▶ _Problem requirements_: All records must be restated word for word.

▶ _Data supplied_:

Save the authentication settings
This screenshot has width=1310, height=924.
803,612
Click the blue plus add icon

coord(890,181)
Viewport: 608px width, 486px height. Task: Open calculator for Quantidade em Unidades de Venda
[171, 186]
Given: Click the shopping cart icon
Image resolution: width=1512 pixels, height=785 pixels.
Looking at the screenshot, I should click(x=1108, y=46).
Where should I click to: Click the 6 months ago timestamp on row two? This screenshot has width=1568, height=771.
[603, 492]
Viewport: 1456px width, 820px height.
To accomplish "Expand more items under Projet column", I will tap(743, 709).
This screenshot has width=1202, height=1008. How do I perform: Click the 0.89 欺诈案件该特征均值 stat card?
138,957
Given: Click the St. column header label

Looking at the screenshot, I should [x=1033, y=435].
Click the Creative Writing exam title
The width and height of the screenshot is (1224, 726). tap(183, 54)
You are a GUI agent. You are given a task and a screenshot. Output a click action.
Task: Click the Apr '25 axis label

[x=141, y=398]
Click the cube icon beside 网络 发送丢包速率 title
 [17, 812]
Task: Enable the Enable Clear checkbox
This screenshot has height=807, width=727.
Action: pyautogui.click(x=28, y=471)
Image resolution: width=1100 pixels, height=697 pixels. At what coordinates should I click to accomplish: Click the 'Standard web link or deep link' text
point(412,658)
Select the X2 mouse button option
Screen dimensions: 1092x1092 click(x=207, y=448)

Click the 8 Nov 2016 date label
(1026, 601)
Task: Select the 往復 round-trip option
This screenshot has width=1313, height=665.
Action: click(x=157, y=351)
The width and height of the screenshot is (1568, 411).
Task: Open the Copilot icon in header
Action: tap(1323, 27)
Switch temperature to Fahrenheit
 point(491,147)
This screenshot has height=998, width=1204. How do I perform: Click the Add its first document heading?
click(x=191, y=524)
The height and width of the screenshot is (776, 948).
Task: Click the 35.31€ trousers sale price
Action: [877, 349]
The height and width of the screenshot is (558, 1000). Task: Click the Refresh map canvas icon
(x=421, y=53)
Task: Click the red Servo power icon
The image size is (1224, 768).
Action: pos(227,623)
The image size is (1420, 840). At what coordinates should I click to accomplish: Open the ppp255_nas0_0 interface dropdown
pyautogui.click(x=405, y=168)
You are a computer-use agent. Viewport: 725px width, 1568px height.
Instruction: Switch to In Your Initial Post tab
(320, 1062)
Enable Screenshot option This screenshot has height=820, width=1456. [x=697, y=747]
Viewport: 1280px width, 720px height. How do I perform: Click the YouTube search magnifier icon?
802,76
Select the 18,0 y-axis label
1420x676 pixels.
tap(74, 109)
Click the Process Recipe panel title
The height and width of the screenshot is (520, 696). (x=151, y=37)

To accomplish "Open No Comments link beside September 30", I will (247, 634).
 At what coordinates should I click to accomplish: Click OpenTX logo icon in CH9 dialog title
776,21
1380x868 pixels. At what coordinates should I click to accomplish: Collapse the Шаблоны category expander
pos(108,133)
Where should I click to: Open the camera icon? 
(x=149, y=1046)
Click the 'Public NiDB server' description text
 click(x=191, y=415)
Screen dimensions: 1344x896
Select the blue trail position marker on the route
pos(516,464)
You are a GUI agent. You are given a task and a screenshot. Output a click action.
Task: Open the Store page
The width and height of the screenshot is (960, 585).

▶ _Final answer_:
Save the authentication settings
This screenshot has width=1310, height=924.
803,612
Click the blue plus add icon

coord(890,181)
Viewport: 608px width, 486px height. Task: Open calculator for Quantidade em Unidades de Venda
[171, 186]
Given: Click the shopping cart icon
Image resolution: width=1512 pixels, height=785 pixels.
Looking at the screenshot, I should click(x=1108, y=46).
Where should I click to: Click the 6 months ago timestamp on row two? This screenshot has width=1568, height=771.
[603, 492]
Viewport: 1456px width, 820px height.
To accomplish "Expand more items under Projet column", I will tap(743, 709).
This screenshot has width=1202, height=1008. How do I perform: Click the 0.89 欺诈案件该特征均值 stat card?
138,957
Given: Click the St. column header label

Looking at the screenshot, I should [x=1033, y=435].
Click the Creative Writing exam title
The width and height of the screenshot is (1224, 726). tap(183, 54)
You are a GUI agent. You are given a task and a screenshot. Output a click action.
Task: Click the Apr '25 axis label

[x=141, y=398]
Click the cube icon beside 网络 发送丢包速率 title
 [17, 812]
Task: Enable the Enable Clear checkbox
This screenshot has height=807, width=727.
Action: pyautogui.click(x=28, y=471)
Image resolution: width=1100 pixels, height=697 pixels. At what coordinates should I click to accomplish: Click the 'Standard web link or deep link' text
point(412,658)
Select the X2 mouse button option
Screen dimensions: 1092x1092 click(x=207, y=448)

Click the 8 Nov 2016 date label
(1026, 601)
Task: Select the 往復 round-trip option
This screenshot has width=1313, height=665.
Action: click(x=157, y=351)
The width and height of the screenshot is (1568, 411).
Task: Open the Copilot icon in header
Action: tap(1323, 27)
Switch temperature to Fahrenheit
 point(491,147)
This screenshot has height=998, width=1204. How do I perform: Click the Add its first document heading?
click(x=191, y=524)
The height and width of the screenshot is (776, 948).
Task: Click the 35.31€ trousers sale price
Action: [877, 349]
The height and width of the screenshot is (558, 1000). Task: Click the Refresh map canvas icon
(x=421, y=53)
Task: Click the red Servo power icon
The image size is (1224, 768).
Action: pos(227,623)
The image size is (1420, 840). At what coordinates should I click to accomplish: Open the ppp255_nas0_0 interface dropdown
pyautogui.click(x=405, y=168)
You are a computer-use agent. Viewport: 725px width, 1568px height.
Instruction: Switch to In Your Initial Post tab
(320, 1062)
Enable Screenshot option This screenshot has height=820, width=1456. [x=697, y=747]
Viewport: 1280px width, 720px height. How do I perform: Click the YouTube search magnifier icon?
802,76
Select the 18,0 y-axis label
1420x676 pixels.
tap(74, 109)
Click the Process Recipe panel title
The height and width of the screenshot is (520, 696). (x=151, y=37)

To accomplish "Open No Comments link beside September 30", I will (247, 634).
 At what coordinates should I click to accomplish: Click OpenTX logo icon in CH9 dialog title
776,21
1380x868 pixels. At what coordinates should I click to accomplish: Collapse the Шаблоны category expander
pos(108,133)
Where should I click to: Open the camera icon? 
(x=149, y=1046)
Click the 'Public NiDB server' description text
 click(x=191, y=415)
Screen dimensions: 1344x896
Select the blue trail position marker on the route
pos(516,464)
You are a GUI agent. You are given a task and a screenshot. Output a click action.
Task: Open the Store page
The width and height of the screenshot is (960, 585).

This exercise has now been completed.